Assigned task A. Decide whether each of these statements agrees with the article on the AI writing plateau, and answer yes or no for each, quoting the words that settle it. (i) Graphite sampled more than 55,000 English-language articles and blog posts. (ii) Since early 2025, the share of AI-generated articles has kept rising well above half. (iii) Graphite checked the articles with a single AI-detection tool.
Assigned task B. Reproduce word for word the passage of the article on the AI writing plateau starting at "Measuring the exact" and ending at "production at scale.".

Excerpt provided.

↓↓↓

AI Writing Boom Hits Unexpected Wall

AI Writing Boom Hits Unexpected Wall

The explosive growth of artificial intelligence-generated content that followed ChatGPT's launch has stalled, according to new analysis from digital marketing agency Graphite. The findings suggest that fears of AI-generated text overwhelming the internet may have been premature.

Graphite sampled more than 55,000 English-language articles and blog posts from Common Crawl, a major web archive, and ran them through three AI-detection tools. The results show that AI-generated articles surged rapidly after ChatGPT debuted in November 2022, climbing from roughly 36 percent of new online articles within the first year to 48 percent within two years. But since early 2025, that share has plateaued at around 50 percent.

The plateau marks a notable turning point in the AI narrative. Rather than progressively consuming more of the internet's written output, machine-written content appears to have hit a ceiling, at least for now. Human writers continue to produce roughly half of all new articles analyzed.

The implications concern researchers who study how AI models learn. Dan Klein, a UC Berkeley professor and AI model CTO, warned that training AI systems on machine-generated text creates a dangerous cycle. "These models are smart because of all the information we put on the web that was created without these models," Klein told Axios. "If we stop creating knowledge that is independent of these models, what's going to fuel that?"

The risk lies in what happens when AI trains on AI-generated content rather than original human knowledge. The result could be increasingly degraded output as models learn from their own recycled material rather than fresh human insights.

Measuring the exact share of AI-written content remains inexact. The line between human and machine authorship has blurred considerably. Many articles now involve human writers using AI for outlining, drafting, rewriting, or editing. Graphite classifies articles as primarily AI-generated only when most of the text is detected as AI-written or AI-assisted, but this standard doesn't capture the full spectrum of human-AI collaboration.

The quality of AI-generated content has also improved markedly. Graphite's analysis notes that machine-written articles often match or exceed the quality of human-written pieces, making them difficult for readers to distinguish. Despite these advances, the slowdown in AI article growth suggests factors beyond quality are at play, whether market saturation, reader preferences, or simply the practical limits of automating written content production at scale.

Author James Rodriguez: "The real story isn't that AI stopped growing, it's that the internet still needs humans to feed it ideas, and we're not producing them any faster."

↑↑↑

Recorded information.
↓↓↓

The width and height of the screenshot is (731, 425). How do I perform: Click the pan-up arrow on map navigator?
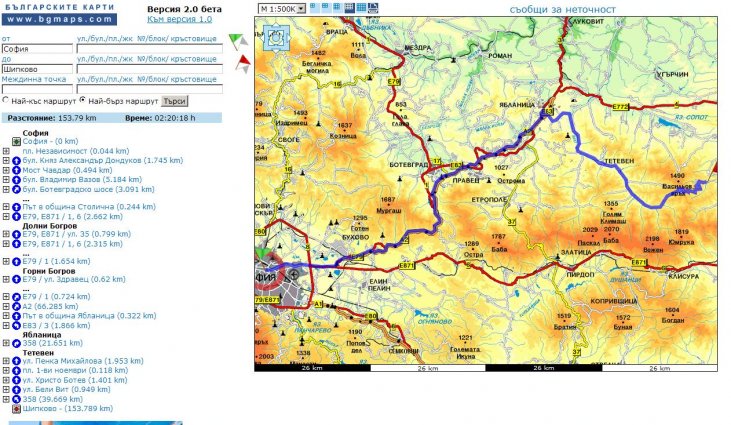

↑↑↑

Reply A.
(i) Yes: "Graphite sampled more than 55,000 English-language articles and blog posts from Common Crawl, a major web archive"
(ii) No: "since early 2025, that share has plateaued at around 50 percent"
(iii) No: "ran them through three AI-detection tools"

Reply B.
Measuring the exact share of AI-written content remains inexact. The line between human and machine authorship has blurred considerably. Many articles now involve human writers using AI for outlining, drafting, rewriting, or editing. Graphite classifies articles as primarily AI-generated only when most of the text is detected as AI-written or AI-assisted, but this standard doesn't capture the full spectrum of human-AI collaboration.

The quality of AI-generated content has also improved markedly. Graphite's analysis notes that machine-written articles often match or exceed the quality of human-written pieces, making them difficult for readers to distinguish. Despite these advances, the slowdown in AI article growth suggests factors beyond quality are at play, whether market saturation, reader preferences, or simply the practical limits of automating written content production at scale.